**DESCRIPTION OF THE TASK:** Go to the line below containing "Click the icon next to 旅行箱" and print exactly from there through the line containing "You are a computer-use agent. Image resolution: width=1091", both included. Print nothing else.
DATA SECTION below:
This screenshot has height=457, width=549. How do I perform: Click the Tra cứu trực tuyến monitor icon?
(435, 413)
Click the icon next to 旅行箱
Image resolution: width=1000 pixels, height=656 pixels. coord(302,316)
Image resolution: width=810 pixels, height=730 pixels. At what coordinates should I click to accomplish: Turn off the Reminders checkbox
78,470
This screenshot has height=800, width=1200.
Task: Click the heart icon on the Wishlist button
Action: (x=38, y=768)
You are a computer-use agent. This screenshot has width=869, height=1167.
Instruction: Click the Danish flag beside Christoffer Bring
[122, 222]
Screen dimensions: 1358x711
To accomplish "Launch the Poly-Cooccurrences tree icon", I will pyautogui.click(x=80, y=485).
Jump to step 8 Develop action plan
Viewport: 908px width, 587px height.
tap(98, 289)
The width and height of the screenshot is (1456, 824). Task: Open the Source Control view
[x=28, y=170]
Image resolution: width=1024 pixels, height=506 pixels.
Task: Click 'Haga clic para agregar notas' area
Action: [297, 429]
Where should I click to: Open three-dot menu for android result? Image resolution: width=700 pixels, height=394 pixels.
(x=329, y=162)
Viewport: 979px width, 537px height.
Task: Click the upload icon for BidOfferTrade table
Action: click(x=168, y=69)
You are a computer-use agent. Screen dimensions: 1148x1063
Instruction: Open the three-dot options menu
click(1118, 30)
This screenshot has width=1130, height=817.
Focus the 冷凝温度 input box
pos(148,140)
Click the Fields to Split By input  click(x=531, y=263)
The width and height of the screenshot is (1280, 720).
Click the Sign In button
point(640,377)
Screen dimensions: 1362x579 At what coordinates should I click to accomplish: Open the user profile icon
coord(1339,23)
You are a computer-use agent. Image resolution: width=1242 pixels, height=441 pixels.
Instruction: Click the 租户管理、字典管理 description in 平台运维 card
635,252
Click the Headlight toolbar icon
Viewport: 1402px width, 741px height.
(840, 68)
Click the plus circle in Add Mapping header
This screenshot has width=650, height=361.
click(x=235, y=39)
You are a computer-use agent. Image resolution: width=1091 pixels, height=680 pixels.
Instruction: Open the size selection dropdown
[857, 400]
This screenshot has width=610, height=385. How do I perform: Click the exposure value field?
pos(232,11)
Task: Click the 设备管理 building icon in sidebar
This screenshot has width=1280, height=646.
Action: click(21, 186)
End of DATA SECTION.
**REPLY:**
Click the icon next to 旅行箱
Image resolution: width=1000 pixels, height=656 pixels. coord(302,316)
Image resolution: width=810 pixels, height=730 pixels. At what coordinates should I click to accomplish: Turn off the Reminders checkbox
78,470
This screenshot has height=800, width=1200.
Task: Click the heart icon on the Wishlist button
Action: (x=38, y=768)
You are a computer-use agent. This screenshot has width=869, height=1167.
Instruction: Click the Danish flag beside Christoffer Bring
[122, 222]
Screen dimensions: 1358x711
To accomplish "Launch the Poly-Cooccurrences tree icon", I will pyautogui.click(x=80, y=485).
Jump to step 8 Develop action plan
Viewport: 908px width, 587px height.
tap(98, 289)
The width and height of the screenshot is (1456, 824). Task: Open the Source Control view
[x=28, y=170]
Image resolution: width=1024 pixels, height=506 pixels.
Task: Click 'Haga clic para agregar notas' area
Action: [297, 429]
Where should I click to: Open three-dot menu for android result? Image resolution: width=700 pixels, height=394 pixels.
(x=329, y=162)
Viewport: 979px width, 537px height.
Task: Click the upload icon for BidOfferTrade table
Action: click(x=168, y=69)
You are a computer-use agent. Screen dimensions: 1148x1063
Instruction: Open the three-dot options menu
click(1118, 30)
This screenshot has width=1130, height=817.
Focus the 冷凝温度 input box
pos(148,140)
Click the Fields to Split By input  click(x=531, y=263)
The width and height of the screenshot is (1280, 720).
Click the Sign In button
point(640,377)
Screen dimensions: 1362x579 At what coordinates should I click to accomplish: Open the user profile icon
coord(1339,23)
You are a computer-use agent. Image resolution: width=1242 pixels, height=441 pixels.
Instruction: Click the 租户管理、字典管理 description in 平台运维 card
635,252
Click the Headlight toolbar icon
Viewport: 1402px width, 741px height.
(840, 68)
Click the plus circle in Add Mapping header
This screenshot has width=650, height=361.
click(x=235, y=39)
You are a computer-use agent. Image resolution: width=1091 pixels, height=680 pixels.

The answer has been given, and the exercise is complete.